• **TASK OBJECTIVE**: Please write out, exactly as they appear, the line containing "Where should I click to: Open" and every line after it to the end of the records, and nothing more.

(MATERIAL PROVIDED Opens)

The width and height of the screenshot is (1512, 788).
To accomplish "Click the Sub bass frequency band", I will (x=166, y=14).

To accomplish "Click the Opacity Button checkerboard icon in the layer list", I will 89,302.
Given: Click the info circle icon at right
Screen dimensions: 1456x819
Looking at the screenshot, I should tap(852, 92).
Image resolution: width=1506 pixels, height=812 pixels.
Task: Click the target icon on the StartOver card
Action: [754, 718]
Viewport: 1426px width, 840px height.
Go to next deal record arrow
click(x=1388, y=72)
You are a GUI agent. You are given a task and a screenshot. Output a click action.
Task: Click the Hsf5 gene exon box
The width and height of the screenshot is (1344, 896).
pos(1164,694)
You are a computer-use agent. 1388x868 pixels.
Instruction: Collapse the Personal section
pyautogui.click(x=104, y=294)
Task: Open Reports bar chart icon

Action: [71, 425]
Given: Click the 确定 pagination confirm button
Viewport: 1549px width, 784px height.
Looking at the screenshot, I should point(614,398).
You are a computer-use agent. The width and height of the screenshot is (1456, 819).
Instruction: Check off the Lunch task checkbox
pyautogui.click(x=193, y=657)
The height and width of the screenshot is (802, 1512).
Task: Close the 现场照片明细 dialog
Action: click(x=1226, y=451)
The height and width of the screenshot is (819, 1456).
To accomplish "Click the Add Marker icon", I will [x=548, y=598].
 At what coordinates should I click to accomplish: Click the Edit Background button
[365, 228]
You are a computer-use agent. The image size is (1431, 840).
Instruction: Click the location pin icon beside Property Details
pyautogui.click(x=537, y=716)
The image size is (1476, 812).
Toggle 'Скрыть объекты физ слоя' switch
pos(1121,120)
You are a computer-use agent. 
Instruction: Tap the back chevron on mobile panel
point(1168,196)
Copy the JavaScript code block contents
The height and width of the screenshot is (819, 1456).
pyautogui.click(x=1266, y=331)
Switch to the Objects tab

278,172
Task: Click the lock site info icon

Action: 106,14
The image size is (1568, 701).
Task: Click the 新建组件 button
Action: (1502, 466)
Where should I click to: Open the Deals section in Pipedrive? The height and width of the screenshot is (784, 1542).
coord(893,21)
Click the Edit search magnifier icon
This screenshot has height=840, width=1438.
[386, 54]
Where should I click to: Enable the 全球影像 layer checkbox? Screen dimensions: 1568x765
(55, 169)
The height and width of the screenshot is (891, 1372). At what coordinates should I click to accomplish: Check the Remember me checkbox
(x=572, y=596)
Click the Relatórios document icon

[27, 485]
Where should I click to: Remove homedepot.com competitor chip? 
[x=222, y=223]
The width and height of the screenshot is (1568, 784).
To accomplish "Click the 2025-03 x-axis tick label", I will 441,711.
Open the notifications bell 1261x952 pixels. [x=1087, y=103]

(MATERIAL PROVIDED Closes)

• **ANSWER TO THE PROBLEM**:
Where should I click to: Open the Deals section in Pipedrive? The height and width of the screenshot is (784, 1542).
coord(893,21)
Click the Edit search magnifier icon
This screenshot has height=840, width=1438.
[386, 54]
Where should I click to: Enable the 全球影像 layer checkbox? Screen dimensions: 1568x765
(55, 169)
The height and width of the screenshot is (891, 1372). At what coordinates should I click to accomplish: Check the Remember me checkbox
(x=572, y=596)
Click the Relatórios document icon

[27, 485]
Where should I click to: Remove homedepot.com competitor chip? 
[x=222, y=223]
The width and height of the screenshot is (1568, 784).
To accomplish "Click the 2025-03 x-axis tick label", I will 441,711.
Open the notifications bell 1261x952 pixels. [x=1087, y=103]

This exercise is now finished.